Private equity firms are busy sizing up potential acquisitions in the oilfield services sector, even as many assumed the global credit crunch would knock some out of play.
One reason is that valuations for companies that help drill for and produce oil and natural gas have eased in recent months on expectations for moderating growth this year, especially in North America.
Analysts and industry experts also say prospects for growth in booming regions like the Eastern Hemisphere have stirred buyout firms' demand for smaller oilfield service companies, although tight credit markets have put the brakes on big deals for large-cap players.
"We are busier than ever," said Richard Spears, vice president of energy analysis and advisory firm Spears & Associates. "Right now, we have projects for 15 deals under way, when last year, at any one time, we had six or seven."
Investors and companies hire Spears to analyze businesses during the due diligence process of a transaction. Last year the Tulsa, Oklahoma-based firm advised on deals ranging in size from $100 million to $3 billion.
Spears said his private equity clients were sizing up businesses in well completion services, land and offshore drilling and production, and other parts of the oilfield services sector.
"It is across the board," Spears said, noting there was particular interest in companies in the fast-growing Southern and Eastern Hemispheres.
Recent deals underscore buyout firms' interest in oilfield services.
In February, First Reserve announced a deal to buy CHC Helicopter , which services the offshore oil and gas industry, for about C$1.5 billion.

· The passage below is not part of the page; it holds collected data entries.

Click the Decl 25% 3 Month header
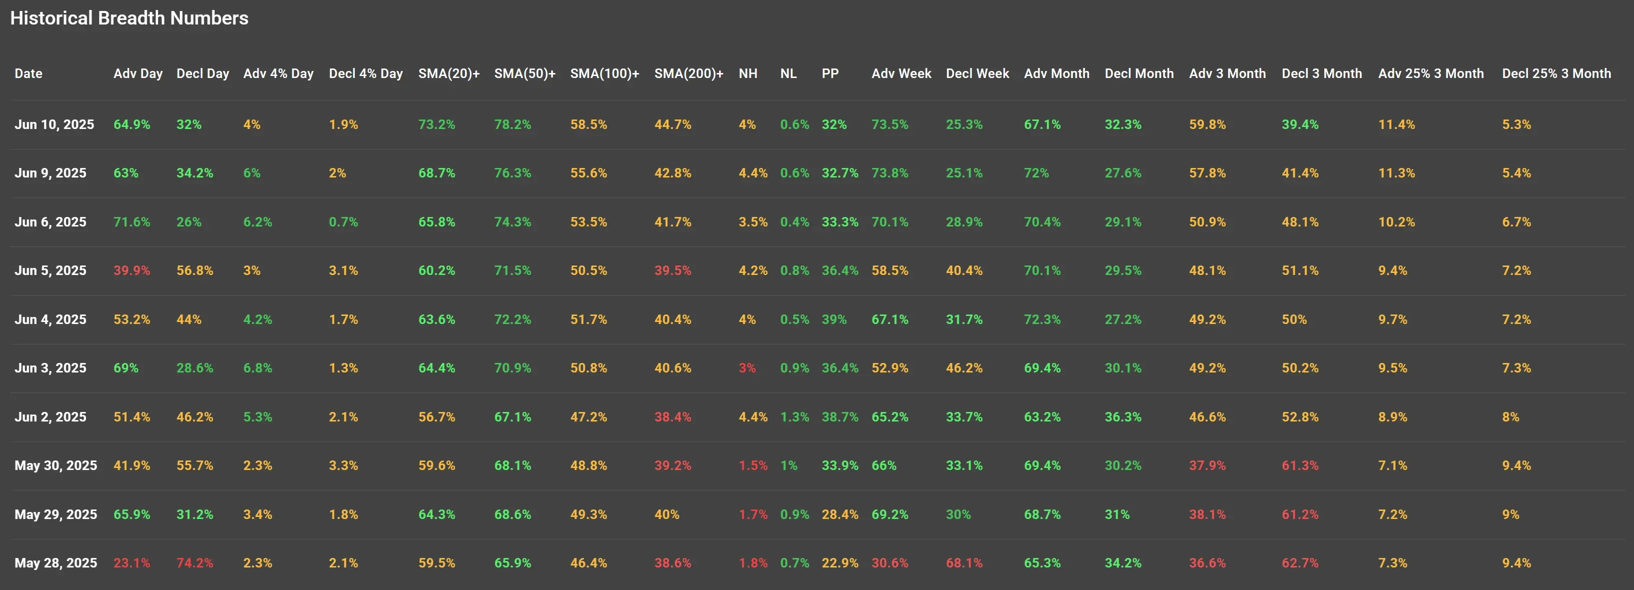 click(x=1556, y=74)
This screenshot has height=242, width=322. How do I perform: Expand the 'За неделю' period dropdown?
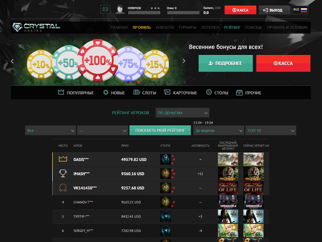219,130
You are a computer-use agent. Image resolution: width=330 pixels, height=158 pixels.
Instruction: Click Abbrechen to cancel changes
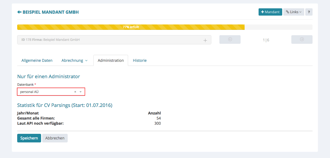[x=55, y=138]
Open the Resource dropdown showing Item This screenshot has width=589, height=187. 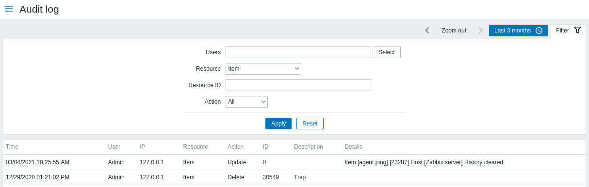tap(263, 69)
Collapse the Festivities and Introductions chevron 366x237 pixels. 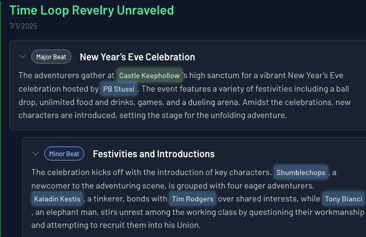(36, 154)
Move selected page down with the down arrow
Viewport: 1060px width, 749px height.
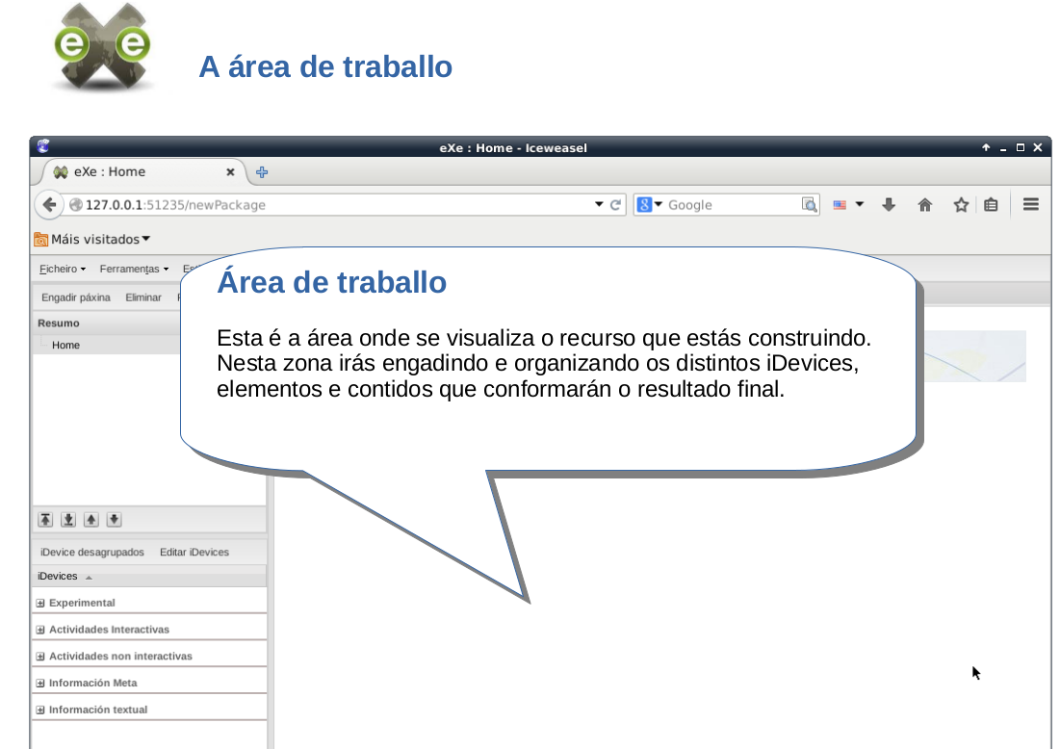click(114, 520)
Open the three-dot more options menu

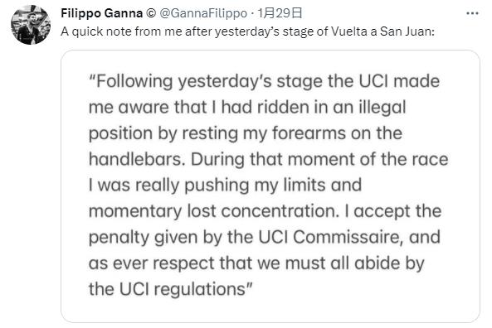click(x=472, y=13)
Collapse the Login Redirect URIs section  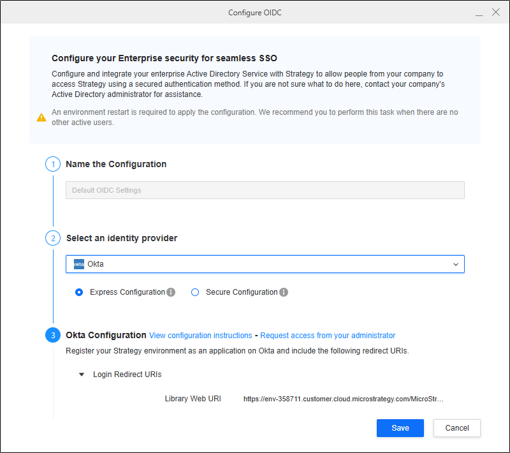pos(82,375)
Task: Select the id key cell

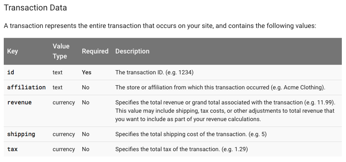Action: point(10,72)
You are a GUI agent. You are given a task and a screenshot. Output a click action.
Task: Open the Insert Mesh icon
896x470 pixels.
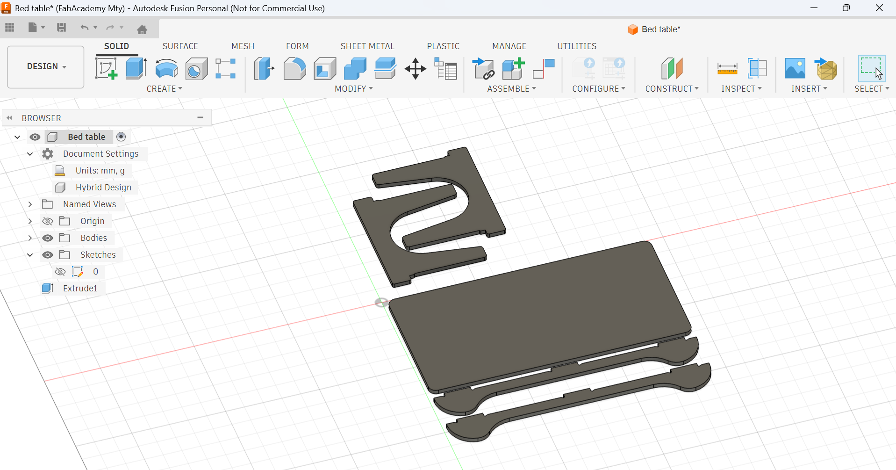[826, 69]
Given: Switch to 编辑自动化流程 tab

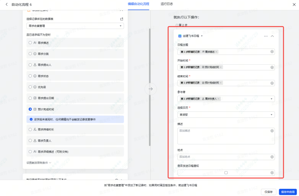Looking at the screenshot, I should click(x=138, y=4).
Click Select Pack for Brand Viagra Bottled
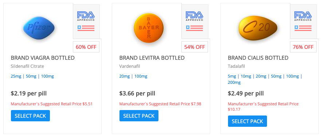This screenshot has width=322, height=137. (30, 116)
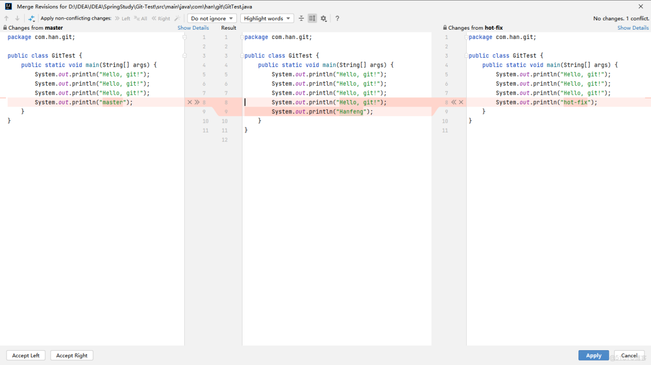Apply the merge result
Screen dimensions: 651x365
tap(593, 355)
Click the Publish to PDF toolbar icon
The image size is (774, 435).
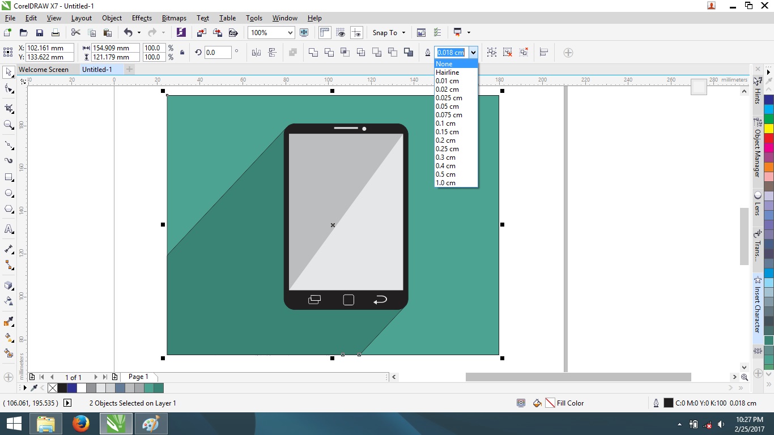pos(233,32)
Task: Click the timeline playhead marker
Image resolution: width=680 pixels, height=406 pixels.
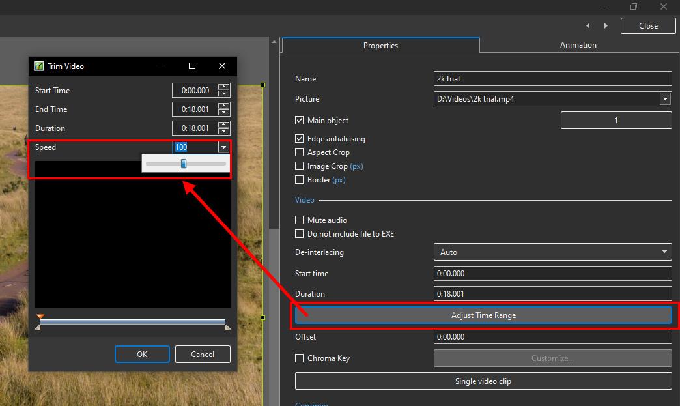Action: [40, 317]
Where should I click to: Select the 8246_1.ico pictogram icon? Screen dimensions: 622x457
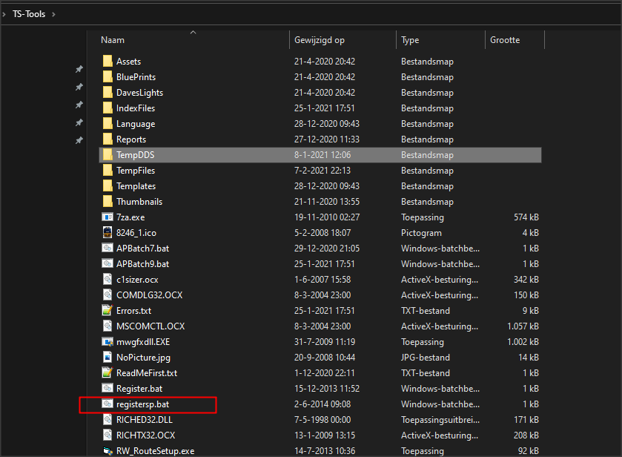(x=107, y=233)
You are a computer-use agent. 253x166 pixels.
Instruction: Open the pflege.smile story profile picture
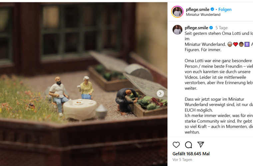click(x=177, y=12)
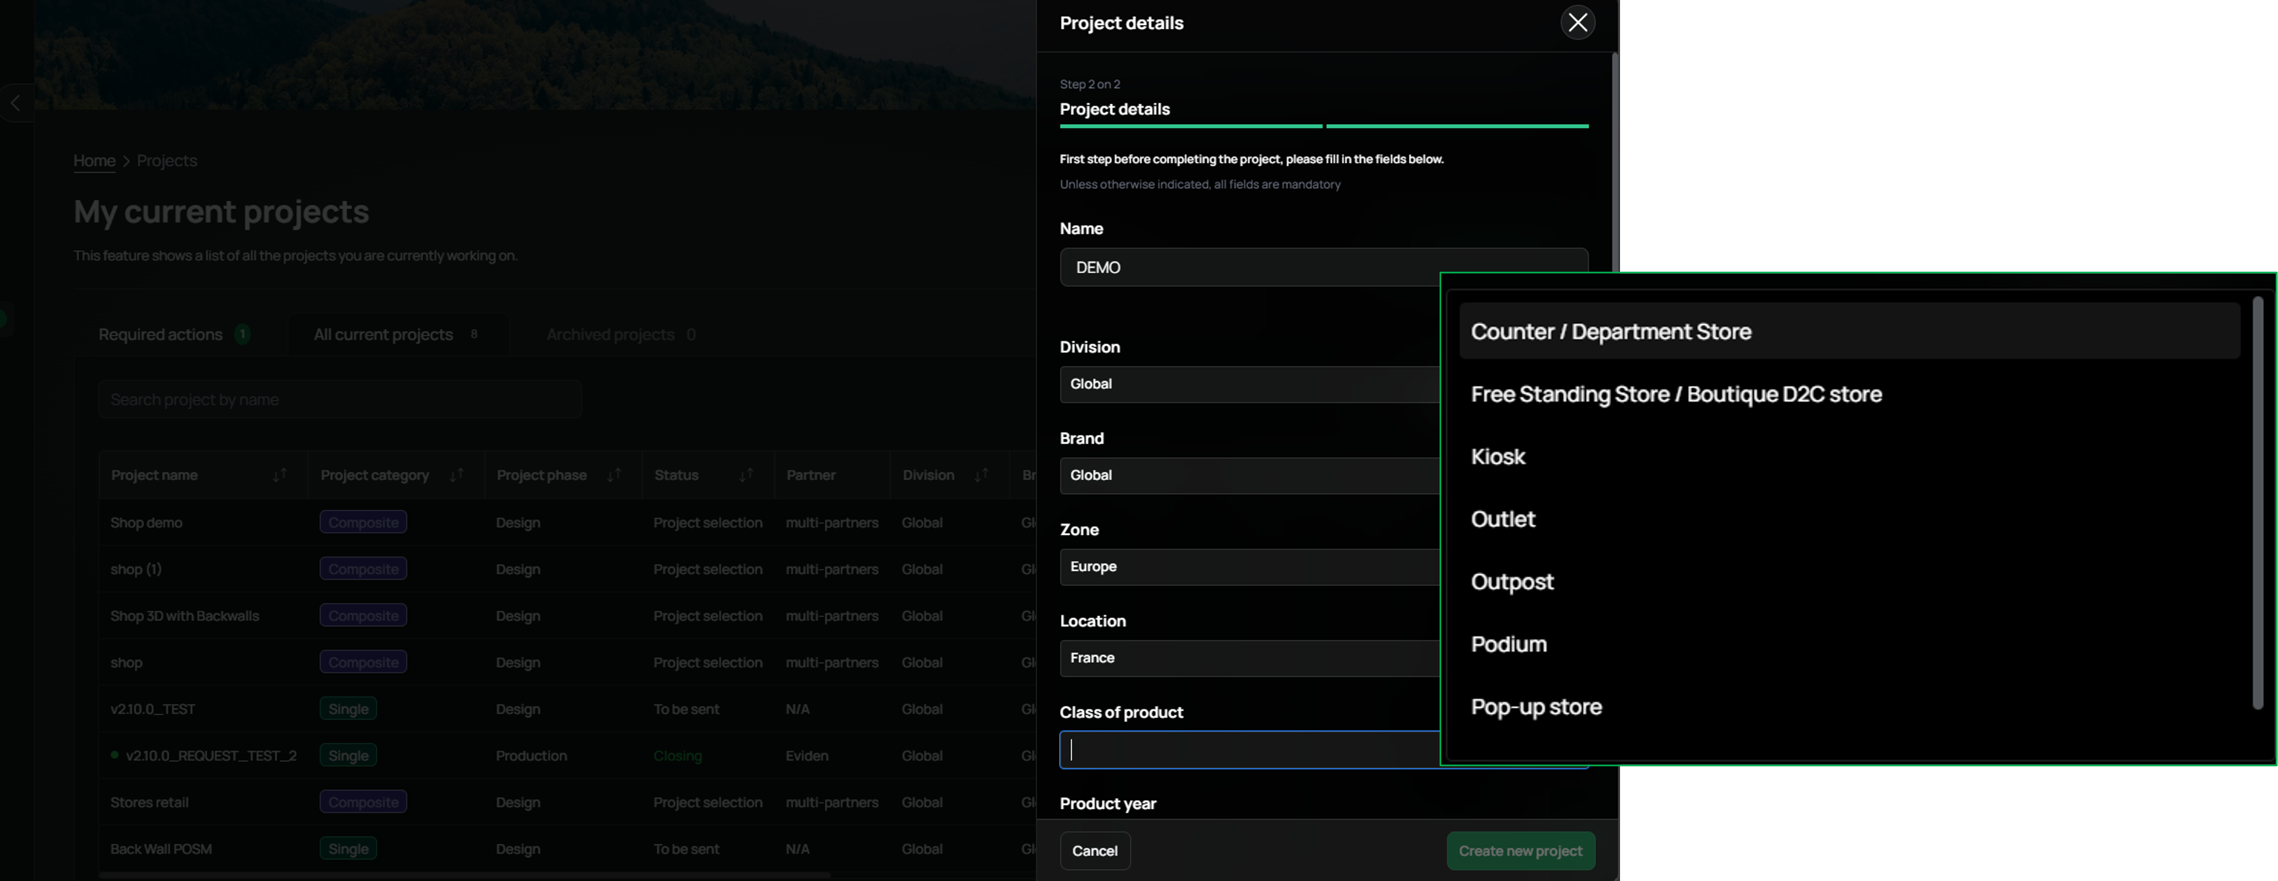Sort by Project phase column

(614, 476)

Also last month, shares of Expro International Group soared after the British oil and gas field services company said it had received a proposal. At the time, bankers speculated that the suitor was a private equity firm.
And after the market closed on Wednesday, U.S. buyout firm Castle Harlan said it had a deal to buy Anchor Drilling Fluids USA for $250 million.
"There's an awful lot of M&A brewing in oilfield services," said a private equity firm's managing director who requested anonymity.
"Private equity still has a lot of money to put to work," he said, adding that valuations have fallen to attractive levels.
But the buyout firms may find themselves competing against some of the large publicly traded oilfield service companies for purchases.
In fact, chief executives of several of these companies said in conference calls to discuss fourth-quarter earnings that they were more actively pursuing deals. They cited not only better valuations but also a slowdown in activity from private equity firms.
"It's pretty clear that as valuations have come back and the private equity players have left the playing field, there are a lot more attractive opportunities out there," Halliburton CEO Dave Lesar said in January, "and it's something we're taking a look at right now."
The CEO of BJ Services echoed that sentiment.
Analyst Bill Herbert of research firm Simmons & Co said he expected private equity firms to snap up more small-cap oilfield service companies.
"There continues to be an exceedingly significant disconnect between public market and private market values, with private equity willing to pay significant premiums of 40-50 percent for small-cap service companies with either international franchises or technology that can be exported to international markets," Herbert said.
Herbert does not foresee "giant buyouts" because of the current situation in the credit markets, he said, but he does expect "a continuation of the feeding frenzy for smaller-cap deals."